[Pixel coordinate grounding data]
::::::::
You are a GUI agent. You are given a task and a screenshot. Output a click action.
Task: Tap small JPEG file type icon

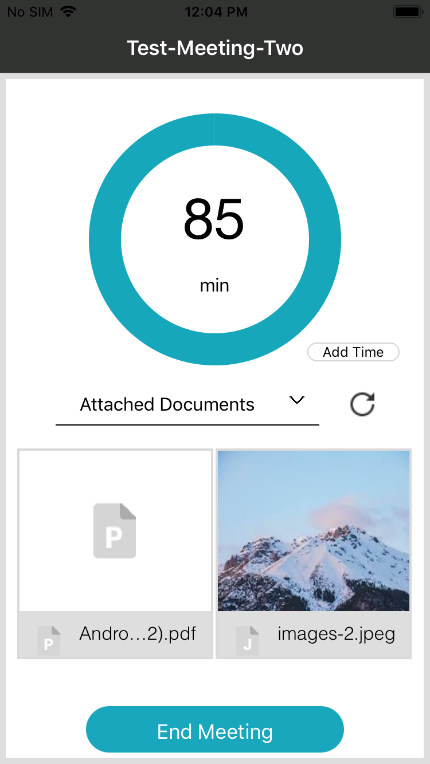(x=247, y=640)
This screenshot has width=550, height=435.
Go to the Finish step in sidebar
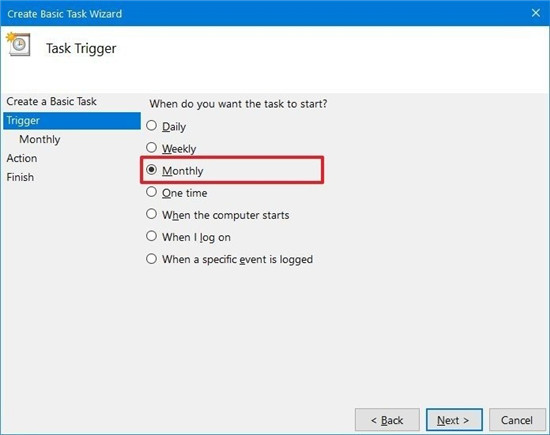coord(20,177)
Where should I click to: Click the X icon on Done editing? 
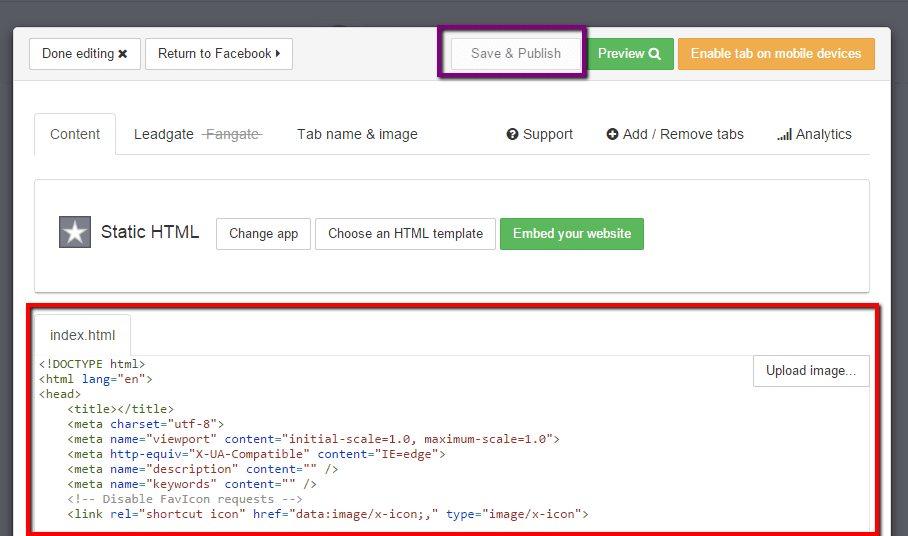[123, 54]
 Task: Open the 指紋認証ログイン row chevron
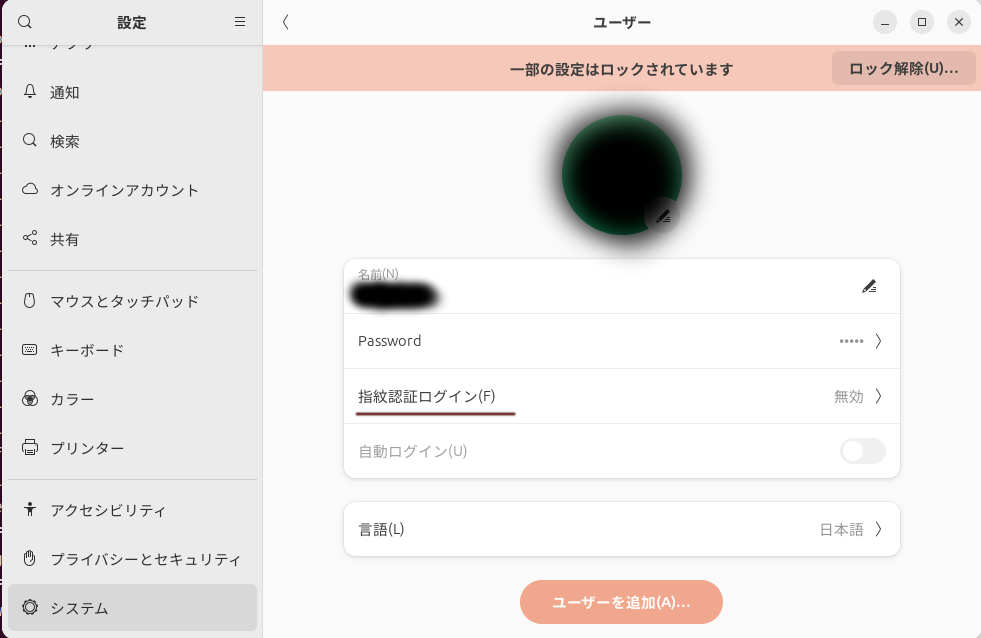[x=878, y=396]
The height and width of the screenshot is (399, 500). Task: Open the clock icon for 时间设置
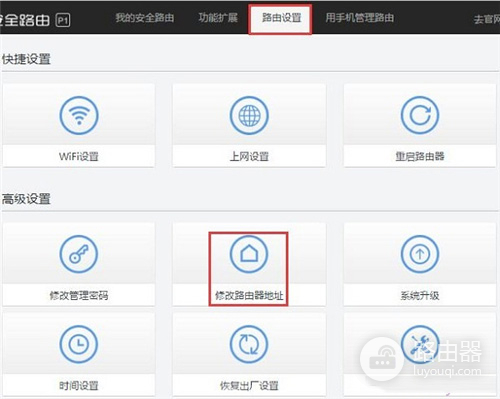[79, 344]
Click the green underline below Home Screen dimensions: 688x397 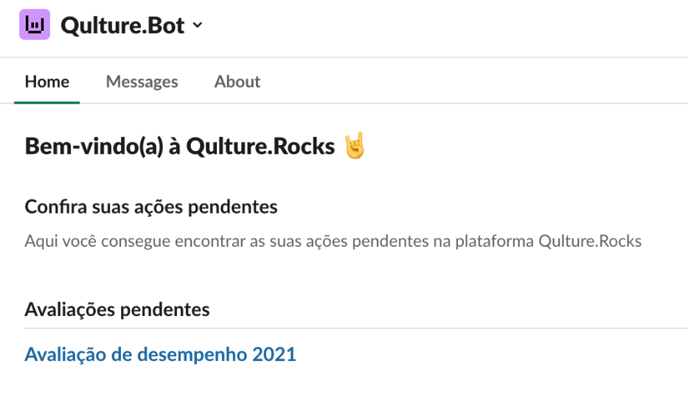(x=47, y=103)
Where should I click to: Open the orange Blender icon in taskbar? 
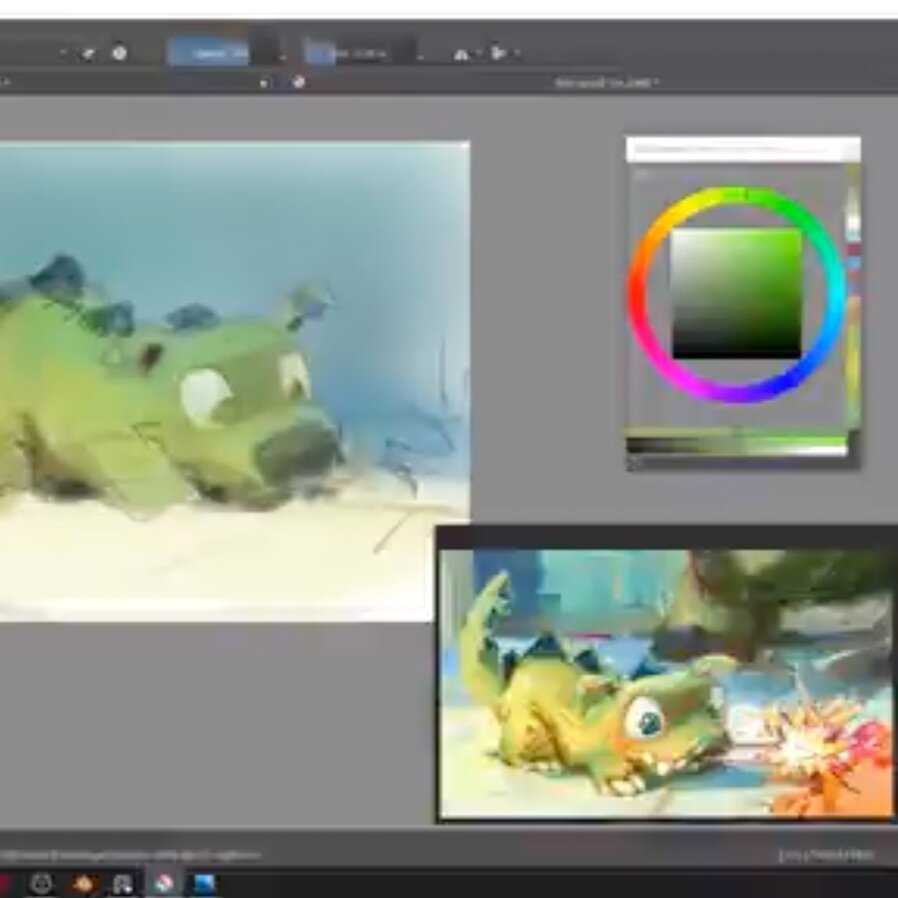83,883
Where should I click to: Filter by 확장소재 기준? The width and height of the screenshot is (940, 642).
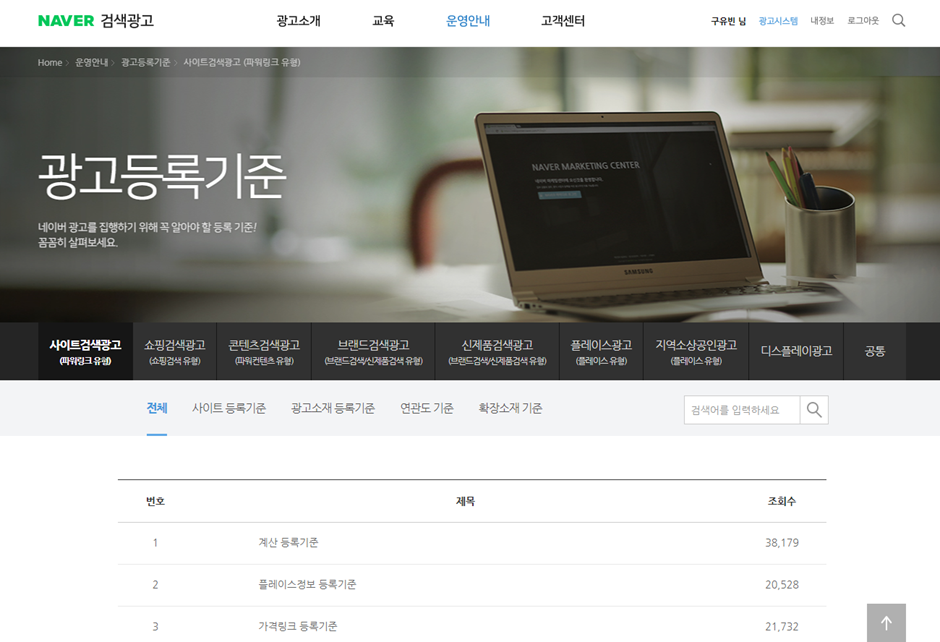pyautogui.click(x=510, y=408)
::::::::
Nothing is needed beyond an exact transcription of the lines from the one containing "Where should I click to: Filter" to the end of the entries above, with the pictures omitted.

§ Output of the exercise:
Where should I click to: Filter by 확장소재 기준? The width and height of the screenshot is (940, 642).
pyautogui.click(x=510, y=408)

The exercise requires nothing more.